ISM: An Intergenerational Montessori-Based Approach for Successful Aging

Promoting successful aging in older adults and independence in children
Latin America & Caribbean

Overview

By 2050, it is estimated that there will be 131.5 million people with dementia and 68% of them will reside in low to middle-income countries. The total cost of care for dementia will be more than 2 trillion USD and nearly 85% of these costs will be related to family and social, rather than medical care. Dementia is not curable, but between 35% and 56% of the identified risk factors are modifiable. Consequently, prevention is better than cure. Even though intergenerational activities and Montessori programs have demonstrated positive outcomes in people with dementia, there is a dearth of preventive intervention trials before cognitive decline. Therefore, Intergenerational Senior Montessori (ISM), can be an effective strategy to tackle risk factors for dementia and promote successful ageing in older adults, while promoting independence in children.

Project Details

ISM is a feasibility study involving complex interventions and mixed methodology. ISM is divided into 3 modules (18 sessions):

  1. Mentoring
  2. PPI (public & patient involvement) Design
  3. Intervention 

Based on Montessori principles, elders learn how to become mentors and design intergenerational activities for the ISM pillars (cognition, exercise, sociability).
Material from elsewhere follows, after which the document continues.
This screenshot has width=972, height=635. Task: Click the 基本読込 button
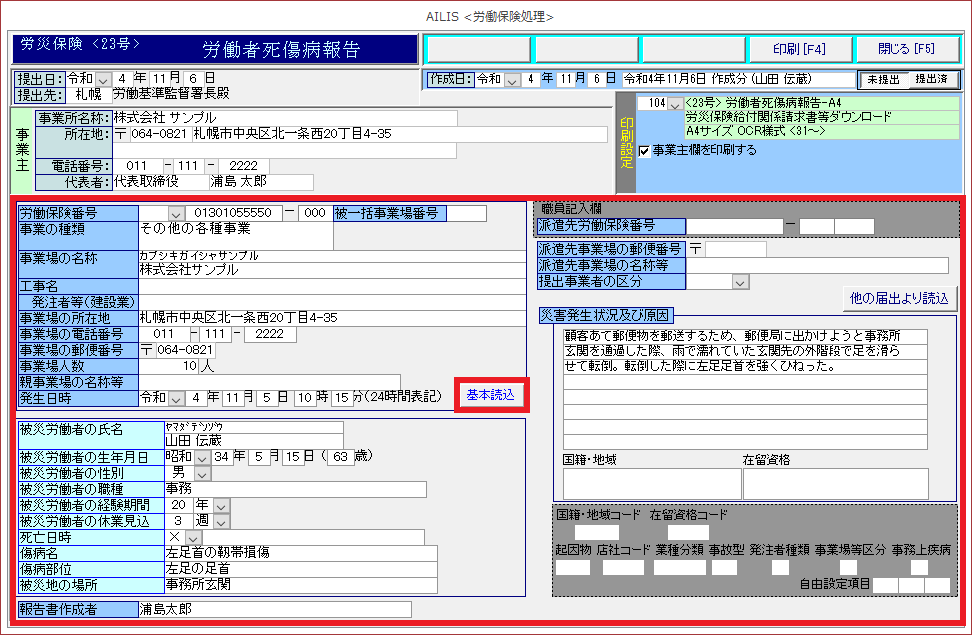coord(490,395)
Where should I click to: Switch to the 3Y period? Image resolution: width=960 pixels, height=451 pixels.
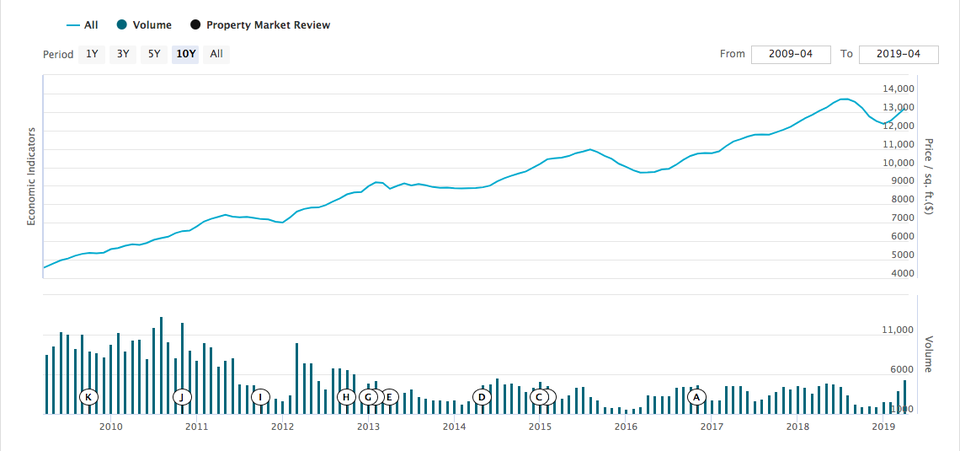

Up to 15 elders with the corresponding number of pre-schoolers (3-5 years) participate on 12 sessions at CENCINAI (Costa Rica). Evaluations include quantitative data (number of participants that completed ISM), semi-structured interviews (acceptability, adaptability & replicability) and clinimetric scales (MMSE, cardiovascular risk index, ESTE II, UCLA LS) for exploratory health outcomes in elders.

ISM hypothesizes that intergenerational Montessori-based activities are viable in a community setting in Costa Rica and proposes a research question to identify the levels of satisfaction and describe the participant's lived experience. In addition, ISM it hypothesizes that there are potential exploratory health outcomes for elders.